= Drug Addiction Treatment Act =

US law

The Drug Addiction Treatment Act of 2000 (DATA 2000), Title XXXV, Section 3502 of the Children's Health Act, permits physicians who meet certain qualifications to treat opioid addiction with Schedule III, IV, and V narcotic medications that have been specifically approved by the Food and Drug Administration for that indication.

Since there is only one narcotic medication approved by the FDA for the treatment of opioid use disorder within the schedules given, DATA 2000 essentially governs the prescription of buprenorphine (Schedule III) for the treatment of opioid use disorder. Methadone and LAAM are Schedule II narcotics approved for the same purpose within the highly regulated methadone clinic setting, usually known as an opioid treatment program (OTP).
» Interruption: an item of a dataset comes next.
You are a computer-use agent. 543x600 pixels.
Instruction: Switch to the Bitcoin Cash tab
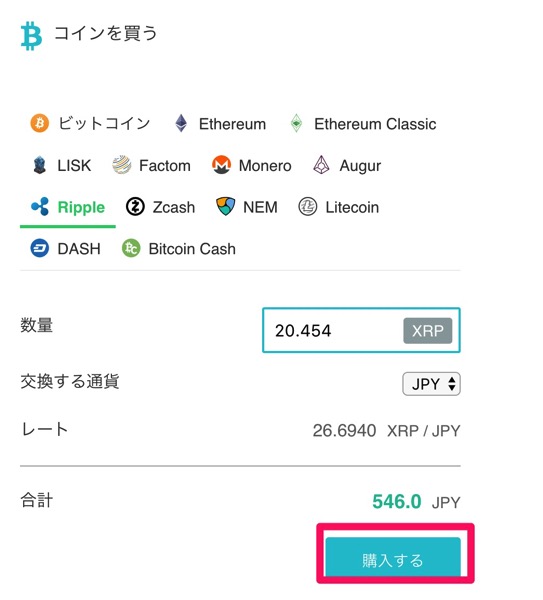click(179, 248)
As of January 1, 2023, DATA 2000 requirements pertaining to special credentialing and registration with the DEA for the prescription of buprenorphine to treat opioid dependence were repealed. This event is widely known in medicine as "X'ing the X waiver" and dramatically increased the pool of available practitioners for managing opioid dependence, as anyone with a DEA license able to prescribe schedule III narcotics could now prescribe buprenorphine for addiction.

== Legislative history ==
The Drug Addiction Treatment Act of 2000 was authored by Senator Orrin Hatch (R-UT), Senator Joe Biden (D-DE), and Senator Carl Levin (D-MI).

== DATA 2000 waiver ==
Under the Act, physicians may apply for a waiver to prescribe buprenorphine for the treatment of opioid addiction or dependence outside of an opioid treatment program (OTP). Requirements include a current state medical license, a valid DEA registration number, specialty or subspecialty certification in addiction from the American Board of Medical Specialties, American Society of Addiction Medicine, or American Osteopathic Association. Exceptions were also created for physicians who participated in the initial studies of buprenorphine and for state certification of addiction specialists. However, the Act was intended to bring the treatment of addiction back to the primary care provider. Thus most waivers are obtained after taking an 8-hour course from one of the five medical organizations designated in the Act and otherwise approved by the Secretary of the Department of Health and Human Services.

When physicians qualify for the waiver, they are given a second DEA number (i.e., in addition to the standard DEA prescribing number). This number begins with 'X', prompting the common nickname 'X-waiver'. Once prescribers obtain the waiver, they may treat up to 30 patients with buprenorphine-- following recent federal changes described below, they can request to increase their patient panel sizes after they have had a waiver for one year.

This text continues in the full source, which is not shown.